Motivation: Continuous functions $f: \mathbb{R}\to\mathbb{R}$ that are periodic have a fixed point.$^1$ This does not extend to the plane as $F: \mathbb{R}^2 \to \mathbb{R}^2$ defined by the rule, $$ F(x,y) = (\cos(x),y+1)$$ is a real-analytic function that is periodic and has no fixed points. One can restrict to entire functions to guarantee a fixed point. That is, if $f: \mathbb{C} \to \mathbb{C}$ is entire and periodic, then $f$ has a fixed point.$^2$
What are some different or weaker conditions than holomorphicity one can give that guarantees a fixed point for functions from the plane to the plane?

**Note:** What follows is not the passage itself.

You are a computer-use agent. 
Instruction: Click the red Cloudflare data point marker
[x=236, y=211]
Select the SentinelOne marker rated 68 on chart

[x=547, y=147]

Proof of claim 1: Fix $f: \mathbb{R}\to\mathbb{R}$ continuous with period $c\in \mathbb{R}\setminus \left\{0\right\}$. Consider $g: \mathbb{R}\to \mathbb{R}$ defined by the rule $$g(x) = f(x) - x.$$ We see that there exists $n,k\in \mathbb{Z}$ distinct such that $$g(nc) = f(nc) - nc = f(0) - nc < 0 \text{ and } g(kc) = f(kc) - kc = f(0) - kc > 0.$$ By the intermediate value theorem, $f$ has a fixed point.
Proof of claim 2: Fix $f: \mathbb{C}\to\mathbb{C}$ entire with period $c\in \mathbb{C}\setminus\left\{0\right\}$. Suppose for contradiction that there does not exist a fixed point for $f$. It follows that $f(z) \neq z + c$ for any $z$. Consider $g: \mathbb{C}\to \mathbb{C}$ defined by the rule $$g(z) = f(z) - z.$$ Clearly $g$ is entire and $g\left(z\right) \neq 0$ for any $z$. Moreover, $g \left(z\right) \neq c$ for any $z$. By Picard's little theorem, we have that $g$ is constant. This implies $f$ is not periodic, which is a contradiction.